全俳句の半分は「人生ボチボチでんな」で占められていると言っても過言ではないような気がする。
俳句のテーマ(季語)には、しばしば食べ物が取りあげられる。
どういう食べ物が多いか。
多分これは先述の生理(この場合は入れ歯)と関係があると思うのだが軟かいものが多い。
どうしても湯豆腐、冷や奴、卵焼き、 ハンペン、大根(おでんの)、などの登場場面が多くなる。

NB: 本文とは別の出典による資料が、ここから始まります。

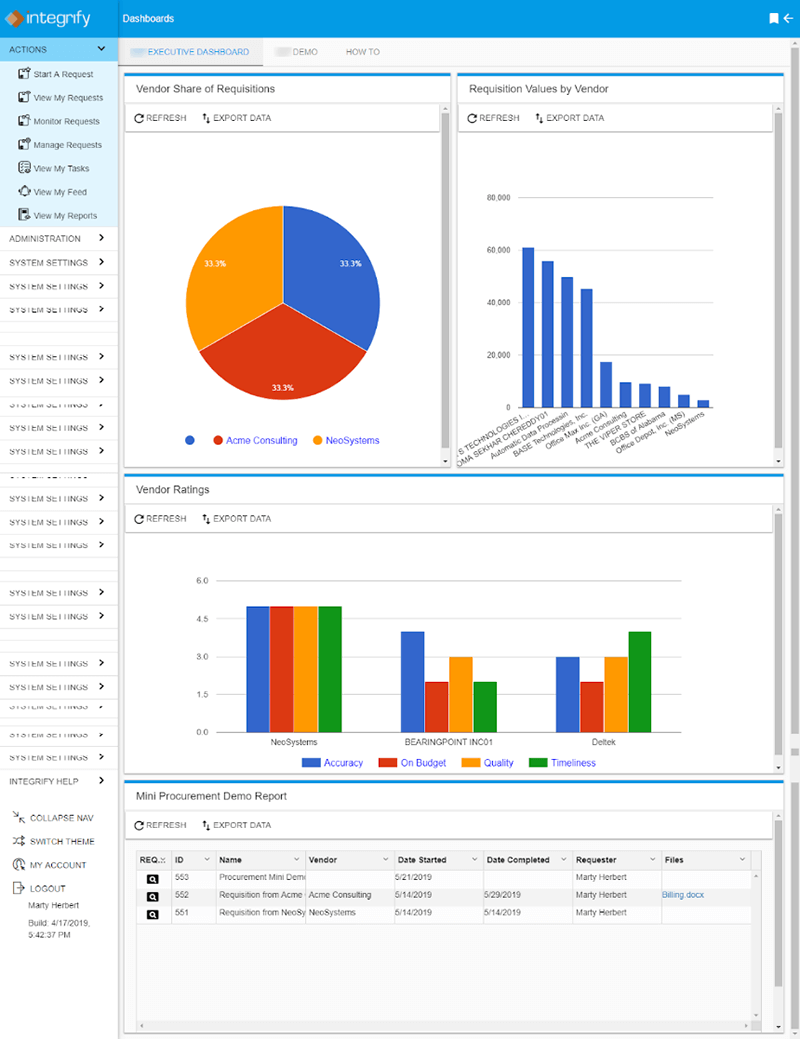Select the Manage Requests icon
This screenshot has height=1039, width=800.
pos(22,144)
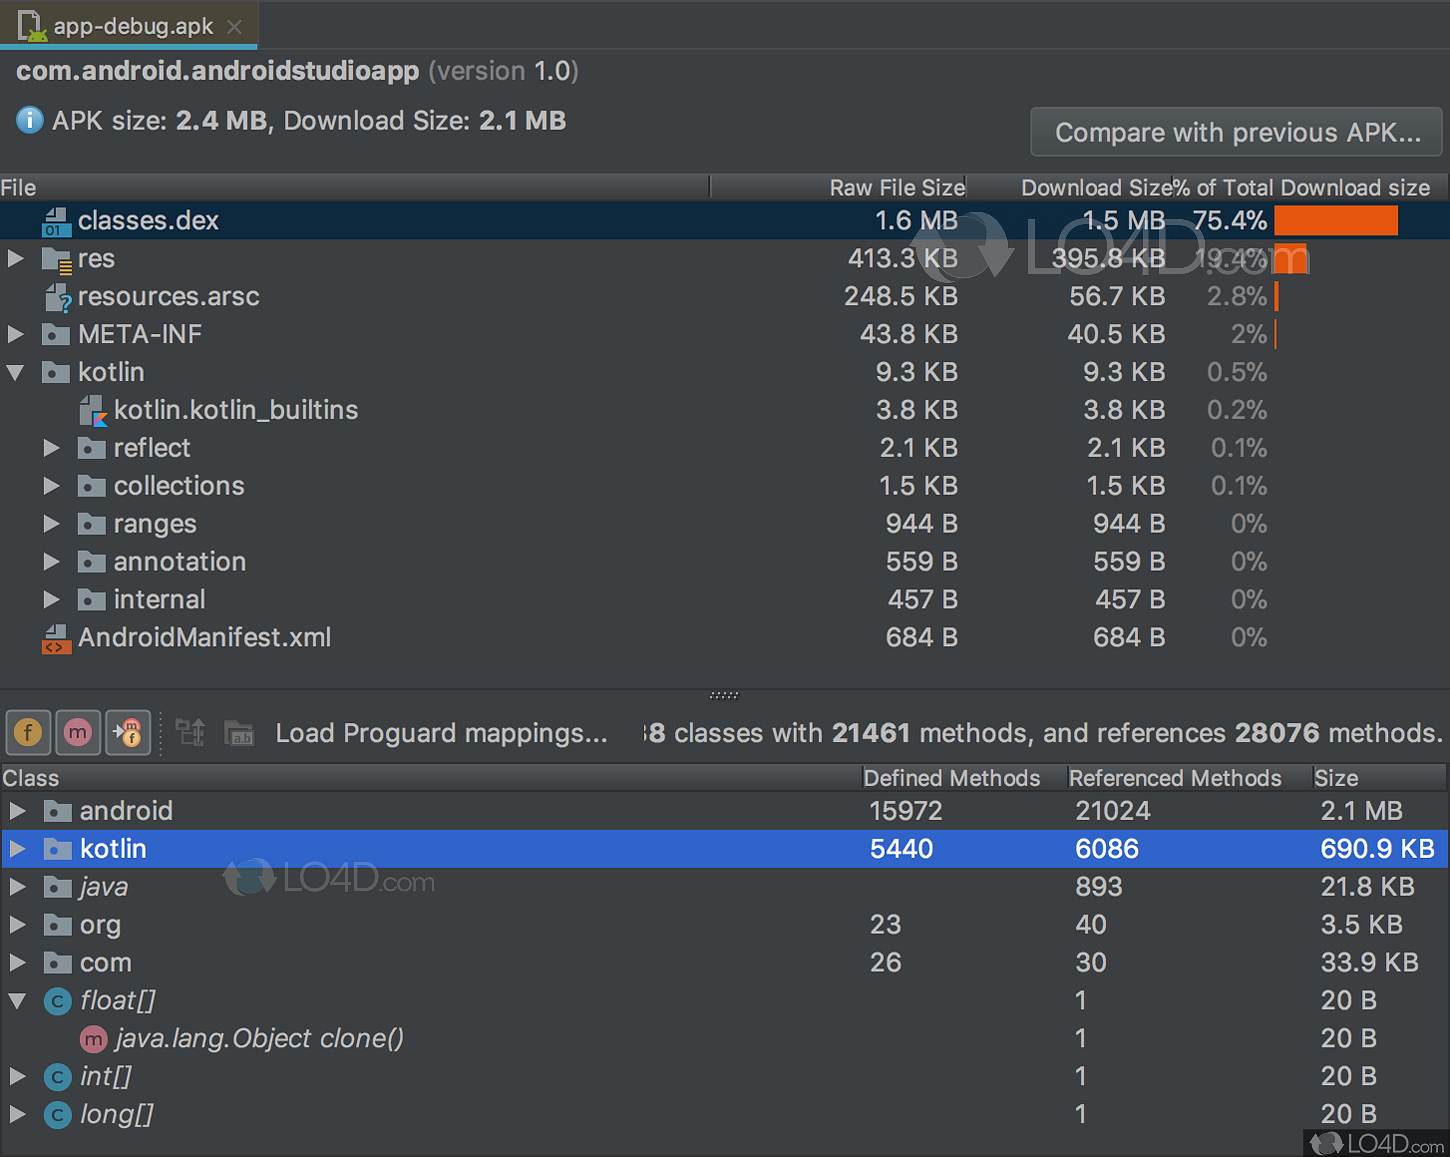Click the clone() method icon
This screenshot has width=1450, height=1157.
(x=93, y=1039)
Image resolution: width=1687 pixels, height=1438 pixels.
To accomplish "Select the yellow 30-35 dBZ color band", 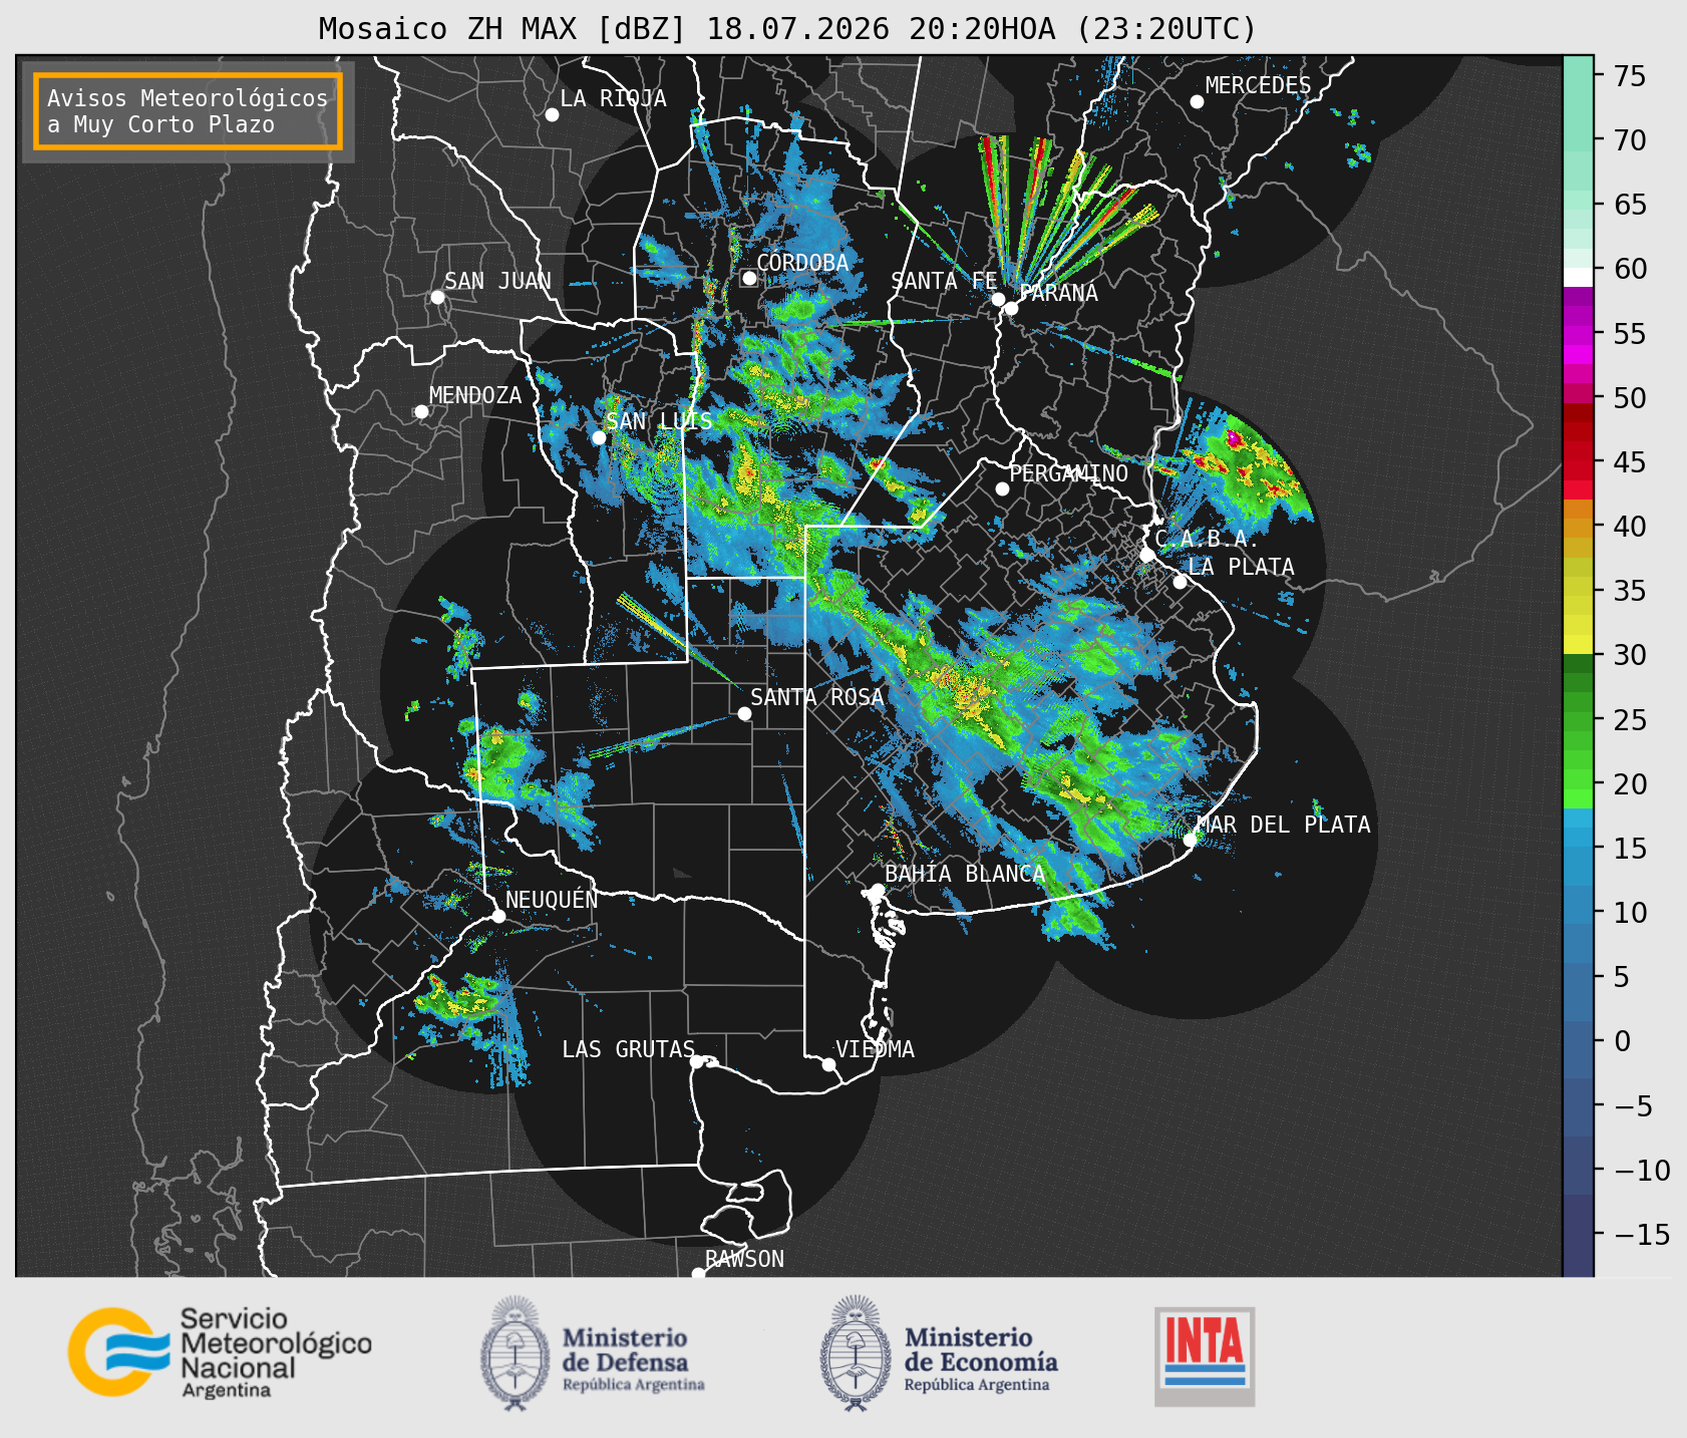I will 1578,623.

ただし、軟かければいいというわけではなく、カニ、ウニ、イクラ、フォアグラなども十分に軟かいが、年金の関係で登場させにくいところがある。
俳句のテーマとしての食べ物で人気があるのは何か。
ということは、俳句人口の主軸となっている老境にある人たちに人気がある食べ物ということになる。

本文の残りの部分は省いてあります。